Collected data entries>
————————

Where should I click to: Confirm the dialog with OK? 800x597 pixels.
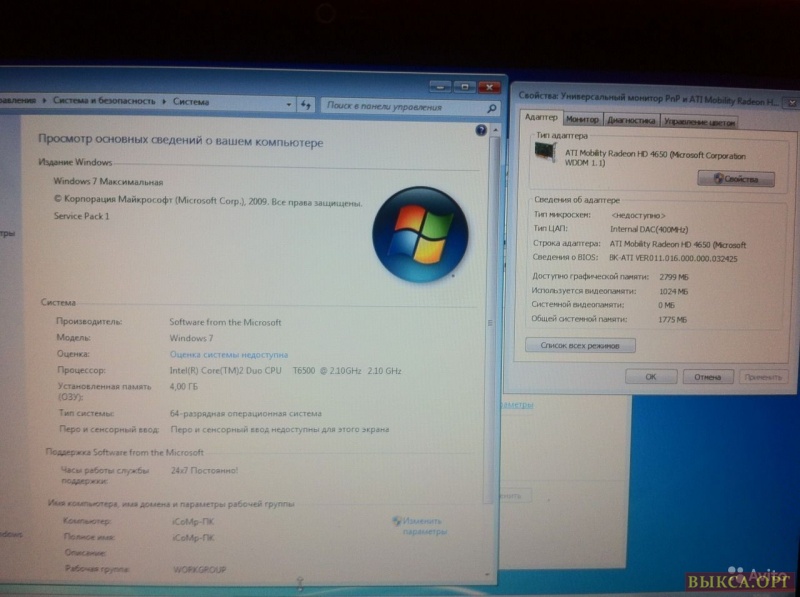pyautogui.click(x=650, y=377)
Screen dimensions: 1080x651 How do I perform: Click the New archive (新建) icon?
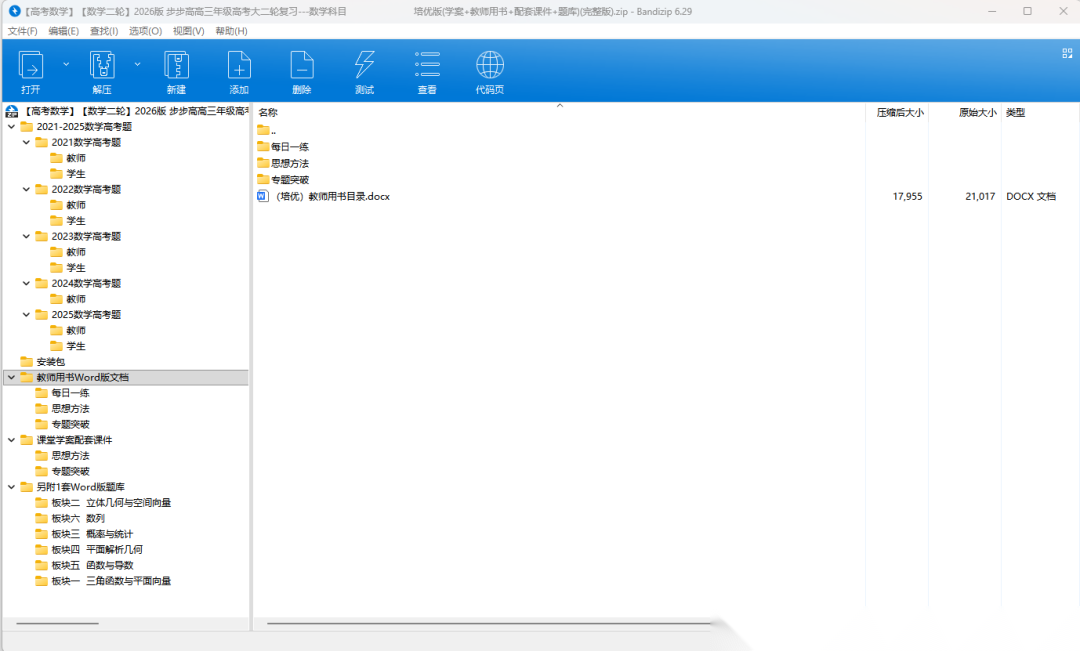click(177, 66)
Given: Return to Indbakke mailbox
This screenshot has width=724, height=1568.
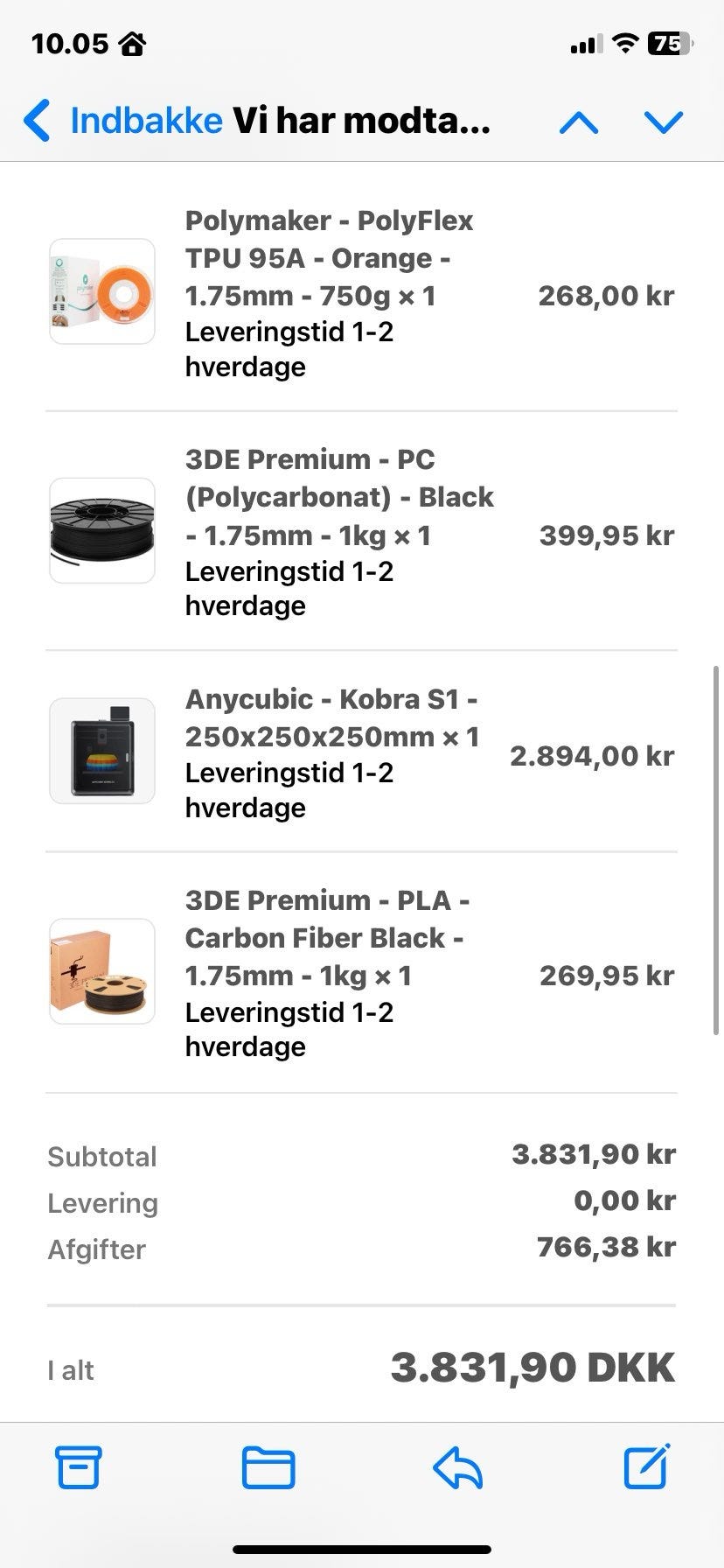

————————

What is expected> Set the pictures aside and repeat only the lines from the one containing "Given: Return to Indbakke mailbox" through the last line of the entries above, exactly as they stand.

Solution to this problem>
Given: Return to Indbakke mailbox
This screenshot has width=724, height=1568.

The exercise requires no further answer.